Даже при наличии нескольких таких ограничений война создала блестящий рай для потребителей. Хотя Рузвельт предупреждал, что нация не может позволить себе построить военную экономику поверх потребительской, на самом деле Соединенным Штатам удалось сделать именно это — установить мощно развивающуюся военную производственную машину на неуклонно растущую кривую гражданского производства. Фантастический взрыв производства товаров во время войны был обусловлен тремя факторами: полным использованием ресурсов, включая как безработных рабочих, так и простаивающие заводы; переключением ресурсов, особенно недоиспользуемого сельскохозяйственного труда, с более низкой на более высокую производительность; и заметным ростом производительности труда, подпитываемым растущими инвестициями в более эффективные заводы и оборудование, увеличением использования электроэнергии и технологическими усовершенствованиями. По одной из оценок, американская выработка на один рабочий час вдвое превышала немецкую и в пять раз японскую.

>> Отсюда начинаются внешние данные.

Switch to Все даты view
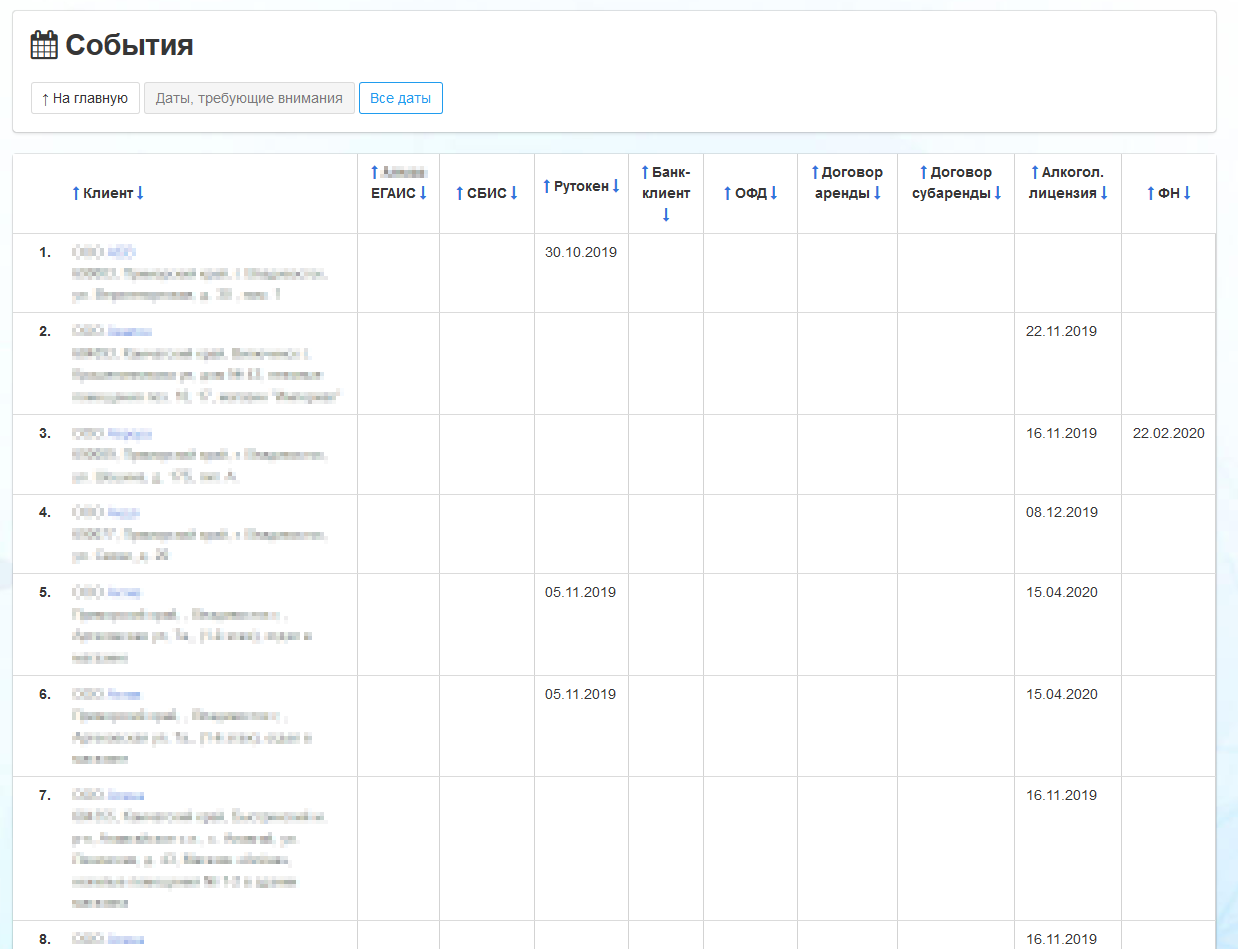The width and height of the screenshot is (1238, 949). (400, 98)
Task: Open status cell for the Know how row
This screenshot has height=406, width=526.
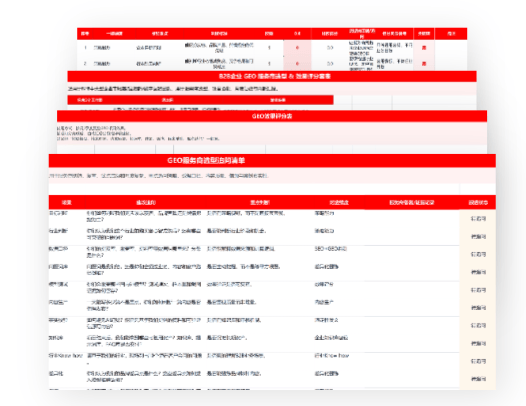Action: click(x=478, y=361)
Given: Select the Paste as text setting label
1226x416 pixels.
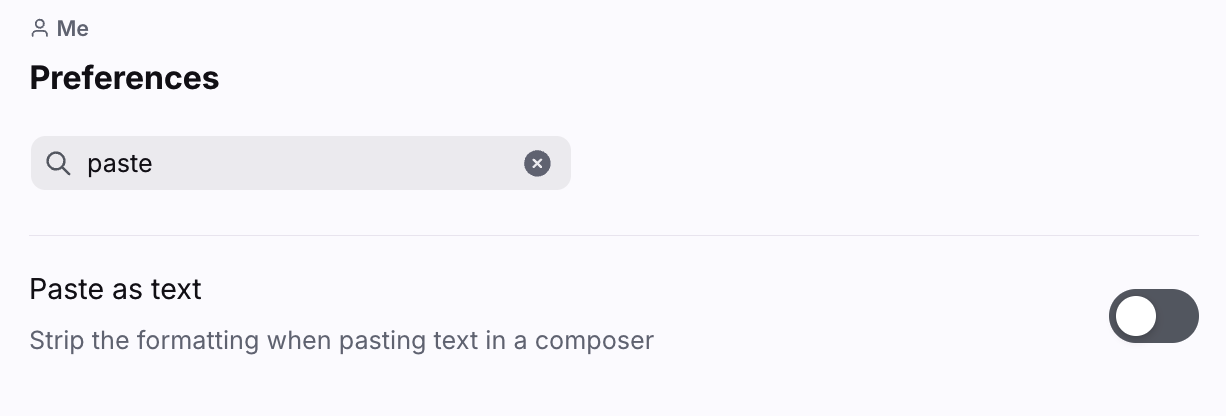Looking at the screenshot, I should [115, 289].
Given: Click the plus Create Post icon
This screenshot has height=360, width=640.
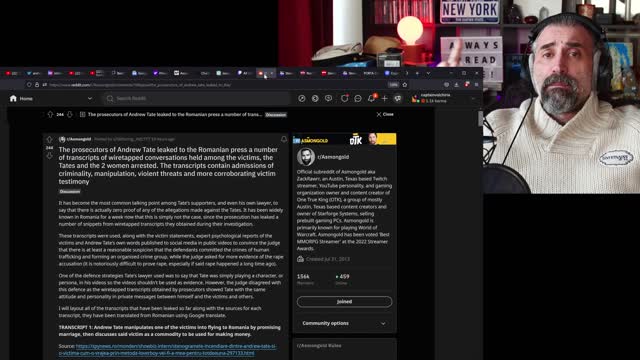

Несмотря на периодически возникавшую ожесточенную напряженность между администраторами, осуществлявшими надзор за ними, и гражданский, и военный секторы извлекли выгоду из этих экономических улучшений, пусть и непропорционально большую. Военные расходы резко возросли с 3,6 миллиарда долларов в 1940 году, что составляло около 2 процентов национального продукта, до пика в 93,4 миллиарда долларов в 1944 году, когда примерно половина производительной энергии нации была направлена на военные нужды. При этом за тот же период времени закупки товаров и услуг для гражданского населения выросли на 12%.[1032] Большинству американцев ещё никогда не было так хорошо. Они открыли полмиллиона новых предприятий. Они ходили в кино и рестораны с небывалой частотой. Они покупали книги, пластинки, косметику, лекарства, ювелирные изделия и спиртные напитки в рекордных объемах. Любители скачек в 1944 году ставили на лошадей в два с половиной раза больше, чем в 1940-м. Домохозяйки делали покупки в хорошо укомплектованных супермаркетах, одиннадцать тысяч из которых были построены во время войны. Война даже сократила разрыв между уровнем жизни в сельской и городской местности, который увеличивался на протяжении почти полувека. «По мере того как цены на фермы становились все выше и выше, — вспоминала молодая женщина из Айдахо, — фермеры внезапно стали богатством общества… Фермерские времена стали хорошими временами… Мы и большинство других фермеров перешли из лачуг, крытых брезентом, в новые каркасные дома с внутренним водопроводом. Теперь у нас была электрическая плита, а не дровяная, и вода в раковине, где можно было мыть посуду, и водонагреватель, и хороший линолеум… Мы купили и пылесос… В нём было маленькое приспособление с баночкой, которое распыляло воск для пола, и, о боже, это было просто замечательно. Это было так современно, что мы просто не могли этого вынести».[1033] В 1943 году розничные продажи достигли рекордного уровня, а в 1944 году ещё больше возросли. В знаменательную дату, 7 декабря 1944 года, в третью годовщину Перл-Харбора, тысячи кассовых аппаратов сети универмагов Macy’s совершили самый большой объем продаж за всю историю гигантской розничной сети.[1034]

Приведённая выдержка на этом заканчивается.